* Set exercise 1
How would you put this sentence from the piece on the county's CSEC protocol into Spanish: "The Protocol was received with high praise by Second District County Supervisor Mark Ridley-Thomas and Fifth District County Supervisor Kathryn Barger who publicly shared their support."?
* Set exercise 2
Can you resume the piece on the county's CSEC protocol, writing on from its final sentence?

* Selection

"""

The Protocol is a result of a finding by the Probation Department that since the practice of arresting children for prostitution ended in 2016, there was a sharp increase in the number of girls and boys in custody for other offenses who disclosed the fact that they had been victimized by sex-traffickers. More than 500 detained youth have personally disclosed to Probation Officers that they have been sexually exploited since 2014.
The Protocol was received with high praise by Second District County Supervisor Mark Ridley-Thomas and Fifth District County Supervisor Kathryn Barger who publicly shared their support.
“The Detention Interagency Identification and Response Protocol for CSEC represents the next step in an aggressive reform to decriminalize youth who are victims,” Supervisor Ridley-Thomas emphasized during the press conference. “There is no such thing as a child prostitute…this protocol helps to send out the fundamental message that our youth are not for sale.”
“I’m appreciative of the collaborative effort to ensure that our county will not stand by while our youth are robbed of their childhoods, safety and their peace of mind,” said Supervisor Barger. “We are saying ‘enough is enough,’ and with the help of our Probation Department, we will continue our efforts to make sure that no child is subjected to the trauma and injustice of commercial sexual exploitation. Children who are sexually exploited are victims of child abuse and should not be criminalized for what they have experienced.”

"""

* Material
"""

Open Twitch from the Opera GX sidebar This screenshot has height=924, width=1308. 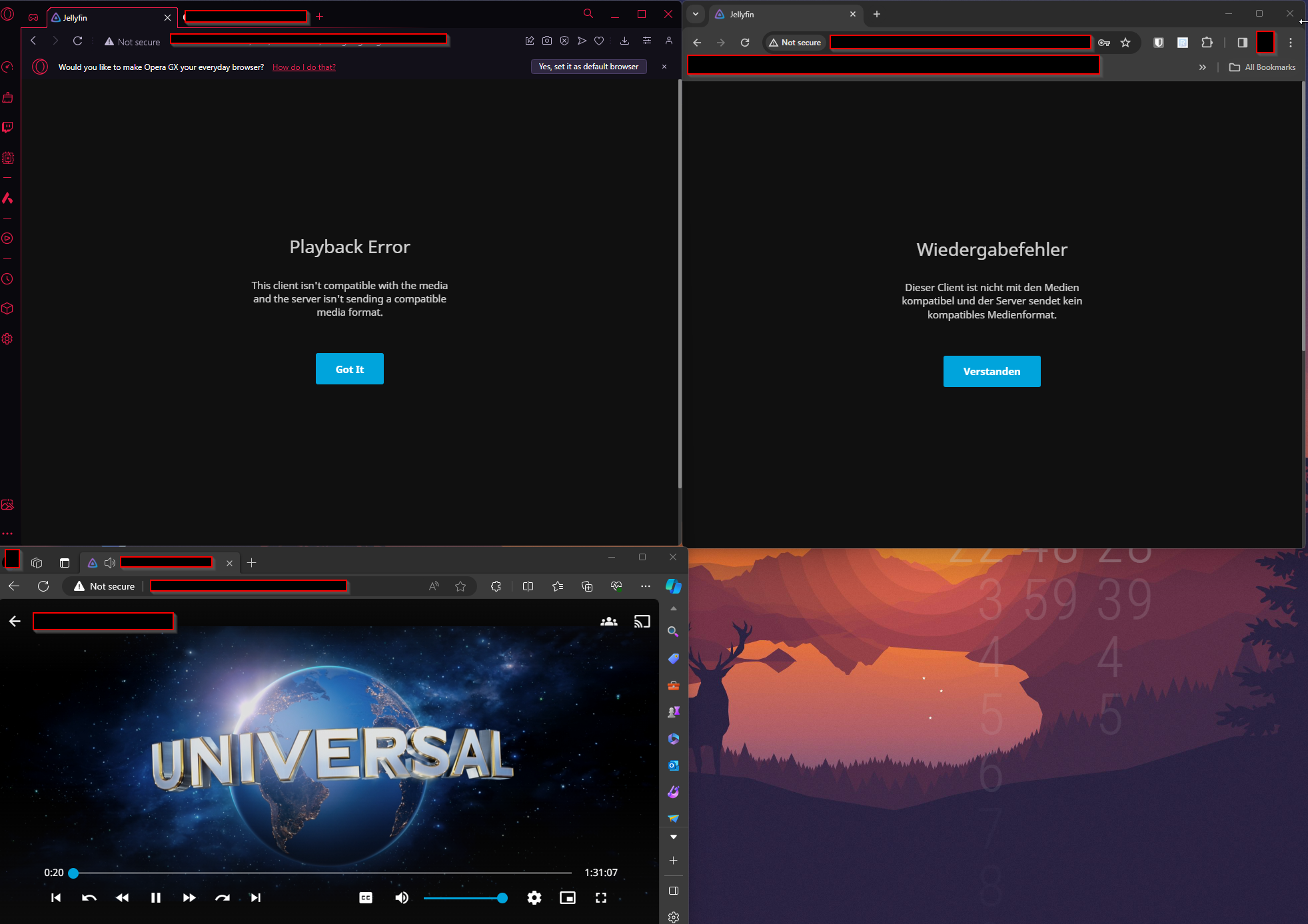[8, 127]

"""

* Answer 1
El Protocolo fue recibido con grandes elogios por el supervisor del Segundo Distrito del condado, Mark Ridley-Thomas, y la supervisora del Quinto Distrito del condado, Kathryn Barger, quienes expresaron públicamente su apoyo.

* Answer 2
The Protocol was developed on a foundation of strong collaborative partnerships between the Departments of Probation, Children and Family Services, Health Services, Mental Health, Public Health, the Los Angeles County Office of Education, and the National Center for Youth Law (NCYL) and builds upon previous efforts by outlining the roles and responsibilities of agencies serving youth detained in Probation juvenile facilities.
“The Probation Department has established a specialized unit, the Child Trafficking Unit, which has transformed the way we engage and interact with the youth in our custody,” said Los Angeles County Chief Probation Officer Terri L. McDonald. “Under the new protocol, children in our juvenile halls and camps who have informed us that they had been sexually exploited will receive specialize support and services provided by Probation and from our partner agencies who will join us in the shared goal of caring for these youth.”
CSEC survivor, advocate and former probation youth Oree Freeman expressed the importance for this protocol.
“I was in that life, but that life does not define me or who I am, and it doesn’t define those who are caught up and trying to find a way out,” Ms. Freeman expressed. “I am grateful for the officers and counselors who surrounded me with the support I needed to feel comfortable and safe enough to tell them my story. That’s what this is all about; allowing these victims a safe space to tell someone what they are going through and get the help they need to get their lives back.”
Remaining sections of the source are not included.